> [Recorded information]
============

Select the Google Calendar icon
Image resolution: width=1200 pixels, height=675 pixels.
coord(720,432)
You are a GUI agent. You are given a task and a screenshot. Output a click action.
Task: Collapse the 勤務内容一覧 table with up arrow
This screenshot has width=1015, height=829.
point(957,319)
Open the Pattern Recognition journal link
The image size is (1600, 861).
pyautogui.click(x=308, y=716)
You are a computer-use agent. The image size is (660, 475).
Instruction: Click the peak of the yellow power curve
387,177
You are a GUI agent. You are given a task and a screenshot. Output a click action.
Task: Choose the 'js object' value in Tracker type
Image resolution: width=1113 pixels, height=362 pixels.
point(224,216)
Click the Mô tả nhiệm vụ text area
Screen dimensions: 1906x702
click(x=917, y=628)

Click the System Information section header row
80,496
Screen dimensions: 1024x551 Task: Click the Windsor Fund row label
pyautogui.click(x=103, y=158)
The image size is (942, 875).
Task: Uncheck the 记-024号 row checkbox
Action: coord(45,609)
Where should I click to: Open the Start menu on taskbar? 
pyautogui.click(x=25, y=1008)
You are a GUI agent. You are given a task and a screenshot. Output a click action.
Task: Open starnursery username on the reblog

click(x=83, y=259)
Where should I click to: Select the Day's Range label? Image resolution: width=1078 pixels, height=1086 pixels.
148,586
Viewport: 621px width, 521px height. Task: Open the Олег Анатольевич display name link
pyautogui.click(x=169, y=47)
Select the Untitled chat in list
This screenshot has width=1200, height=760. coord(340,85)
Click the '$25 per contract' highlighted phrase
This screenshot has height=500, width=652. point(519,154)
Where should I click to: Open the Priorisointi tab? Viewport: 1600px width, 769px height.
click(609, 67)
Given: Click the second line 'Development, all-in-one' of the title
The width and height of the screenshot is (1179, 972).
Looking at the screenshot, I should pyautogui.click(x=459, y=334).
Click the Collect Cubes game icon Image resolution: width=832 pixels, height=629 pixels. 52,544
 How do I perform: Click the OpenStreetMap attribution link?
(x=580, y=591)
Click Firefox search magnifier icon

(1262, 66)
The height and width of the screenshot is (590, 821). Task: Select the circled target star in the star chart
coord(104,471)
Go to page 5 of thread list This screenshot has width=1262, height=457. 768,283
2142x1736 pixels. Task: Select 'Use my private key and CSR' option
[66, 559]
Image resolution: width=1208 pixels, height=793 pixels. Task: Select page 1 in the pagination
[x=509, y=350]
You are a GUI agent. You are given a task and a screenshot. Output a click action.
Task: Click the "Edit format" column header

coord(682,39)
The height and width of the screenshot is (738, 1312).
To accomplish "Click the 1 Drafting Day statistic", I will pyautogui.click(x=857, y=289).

============

> [The task] For this exercise, copy the lines from the one that contains "Task: Open starnursery username on the reblog" through the last line of the records, exactly and only those.

> [The completed task]
Task: Open starnursery username on the reblog

click(x=83, y=259)
Where should I click to: Select the Day's Range label? Image resolution: width=1078 pixels, height=1086 pixels.
148,586
Viewport: 621px width, 521px height. Task: Open the Олег Анатольевич display name link
pyautogui.click(x=169, y=47)
Select the Untitled chat in list
This screenshot has width=1200, height=760. coord(340,85)
Click the '$25 per contract' highlighted phrase
This screenshot has height=500, width=652. point(519,154)
Where should I click to: Open the Priorisointi tab? Viewport: 1600px width, 769px height.
click(609, 67)
Given: Click the second line 'Development, all-in-one' of the title
The width and height of the screenshot is (1179, 972).
Looking at the screenshot, I should pyautogui.click(x=459, y=334).
Click the Collect Cubes game icon Image resolution: width=832 pixels, height=629 pixels. 52,544
 How do I perform: Click the OpenStreetMap attribution link?
(x=580, y=591)
Click Firefox search magnifier icon

(1262, 66)
The height and width of the screenshot is (590, 821). Task: Select the circled target star in the star chart
coord(104,471)
Go to page 5 of thread list This screenshot has width=1262, height=457. 768,283
2142x1736 pixels. Task: Select 'Use my private key and CSR' option
[66, 559]
Image resolution: width=1208 pixels, height=793 pixels. Task: Select page 1 in the pagination
[x=509, y=350]
You are a GUI agent. You are given a task and a screenshot. Output a click action.
Task: Click the "Edit format" column header

coord(682,39)
The height and width of the screenshot is (738, 1312).
To accomplish "Click the 1 Drafting Day statistic", I will pyautogui.click(x=857, y=289).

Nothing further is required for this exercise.